I just checked your site with the validator, and I'd fix the suggestions from it before worry about rendering.
Unfortunately many people still have IE6. PNGs need an HTC fix but can be made to work: IE PNG Fix - TwinHelix
It's all about your customers and who you expect are your potential customers.
I design on the Mac just cause it's the best for such things and check my work on PC Firefox 2.0, PC IE 6.0, Mac Safari and Mac Firefox (whatever the latest version is).
Hopefully EI 8 being said to finally be "compliant" might force more people to abandon IE 6. I hope so but I'll leave it to my clients to make that decision and will respond accordingly.
Unfortunately many people still have IE6. PNGs need an HTC fix but can be made to work: IE PNG Fix - TwinHelix
It's all about your customers and who you expect are your potential customers.
I design on the Mac just cause it's the best for such things and check my work on PC Firefox 2.0, PC IE 6.0, Mac Safari and Mac Firefox (whatever the latest version is).
Hopefully EI 8 being said to finally be "compliant" might force more people to abandon IE 6. I hope so but I'll leave it to my clients to make that decision and will respond accordingly.
Thanks for that link! I installed it, and it works, though there are some bugs/image size problems due to my CSS... but I'll start working on it tomorrow and create an IE specific CSS for the site... ugh. Oh well. I'm learning a lot, I suppose.
Hi
the best thing to do for this is
Lunch your website install google analytics super simple to setup. Look at the reports under browsers and check what % of your users are IE 6 Take a look at this link. It is for one day of traffic for my website. IE 6 is the 2nd most popular.
What shopping cart are you using. Also do you have a link to the website I can take a look at.
Thanx
Max
I have to agree. IE6 is still very popular, and as a web designer, you will drive yourself mad if you want it PERFECT in all browsers, however, you need to accommodate for the most popular IE 6 and above, FireFox/Mozzila. Some people started getting all crazy about google "chrome" but no one is using it, so its not so bad.. Opera and Safari are other ones that can be a pain but are kinda important.
P.S.
I just clicked on the link in your signature and viewed your page in IE 7 and your company name is REALLY big and stretched out. And the "store" part is all very funky. The table with the products in it moves over allyour links and even your header when you scroll down.
It appears that your header with the links is a fixed background while your box containing your products moves when you scroll, making it look wrong.

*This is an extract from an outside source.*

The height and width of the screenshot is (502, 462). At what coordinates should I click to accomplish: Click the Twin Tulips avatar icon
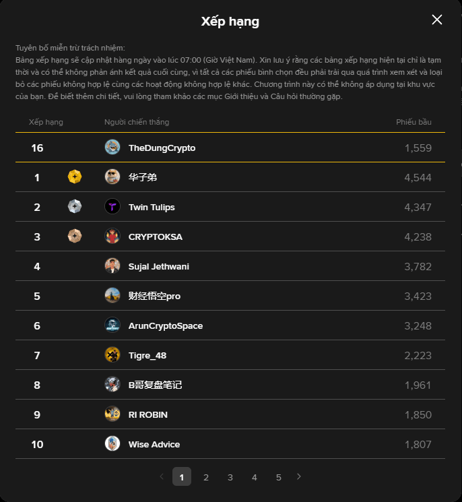pyautogui.click(x=112, y=207)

You also would benefit from putting your shirts on a black background and cutting them out from there instead of white. Since your site is all black, you see these little jagged edges around where you cut it out. You would definitely be better off on black, even if you did think you cut it ALL out..
Hi moohandcow
Also I just saw your web site
looks like you are using a homebrew shopping cart. I would stay away fro that. I now you up in come work on it. But This will save you alot of time in the long run. Move to a open source cart like OSC or zen
Thanks everyone... My site looks good in firefox and safari... and it looks like absolute crap in Internet Explorer... all versions of it, apparently.
I'm going to write an IE specific CSS that will be used only if someone is using Internet Explorer... so I know that it looks ridiculously bad in Explorer right now... I'll let you know when I have the CSS for IE done and then hopefully things will look better.
Also... for who ever commented on the product shots... That is exactly why I haven't taken the site public yet Those images on the site are just place holders right now. I have a photo shoot coming up in the next week or so (hopefully) to get actual pictures of the shirts and not lame photoshop renditions of everything.
The shopping cart is actually BigCartel, just fit into my site... and I've definitely go my work cut out for me to make everything look OK in explorer... because it looks much better in other browsers.
Thanks again everyone, I'll let you know when the IE specific CSS is finished... may be a few days, but I think it'll be worth it.